**STATED PROBLEM**. Tally the lines in the entries below that contain the string "screenshot", and reply with that number alone.

**RECORDS**.
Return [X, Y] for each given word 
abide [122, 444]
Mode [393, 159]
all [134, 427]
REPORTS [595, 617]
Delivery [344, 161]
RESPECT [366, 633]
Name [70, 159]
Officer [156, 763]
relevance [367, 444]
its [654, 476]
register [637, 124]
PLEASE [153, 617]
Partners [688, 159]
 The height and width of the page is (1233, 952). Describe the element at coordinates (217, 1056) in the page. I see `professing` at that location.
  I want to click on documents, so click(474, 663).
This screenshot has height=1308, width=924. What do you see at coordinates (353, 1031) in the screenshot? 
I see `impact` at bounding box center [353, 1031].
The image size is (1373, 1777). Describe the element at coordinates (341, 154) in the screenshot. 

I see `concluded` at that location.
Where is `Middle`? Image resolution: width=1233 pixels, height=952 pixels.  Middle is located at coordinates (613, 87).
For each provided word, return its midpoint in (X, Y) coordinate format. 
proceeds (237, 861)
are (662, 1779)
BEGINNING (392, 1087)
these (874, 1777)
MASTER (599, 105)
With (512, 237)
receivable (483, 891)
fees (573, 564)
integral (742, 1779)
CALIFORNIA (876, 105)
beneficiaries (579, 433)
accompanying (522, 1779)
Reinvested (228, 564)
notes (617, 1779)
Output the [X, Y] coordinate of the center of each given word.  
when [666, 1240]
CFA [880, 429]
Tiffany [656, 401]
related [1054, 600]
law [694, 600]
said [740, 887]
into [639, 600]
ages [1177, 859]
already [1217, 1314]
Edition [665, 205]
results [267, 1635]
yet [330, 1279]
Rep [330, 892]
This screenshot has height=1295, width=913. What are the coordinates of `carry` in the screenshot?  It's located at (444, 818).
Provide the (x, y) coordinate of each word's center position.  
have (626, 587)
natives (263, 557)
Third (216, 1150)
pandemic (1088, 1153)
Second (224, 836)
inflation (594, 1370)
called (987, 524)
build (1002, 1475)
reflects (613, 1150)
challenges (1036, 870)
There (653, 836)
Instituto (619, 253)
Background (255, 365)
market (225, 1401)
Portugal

**ANSWER TO THE PROBLEM**. 3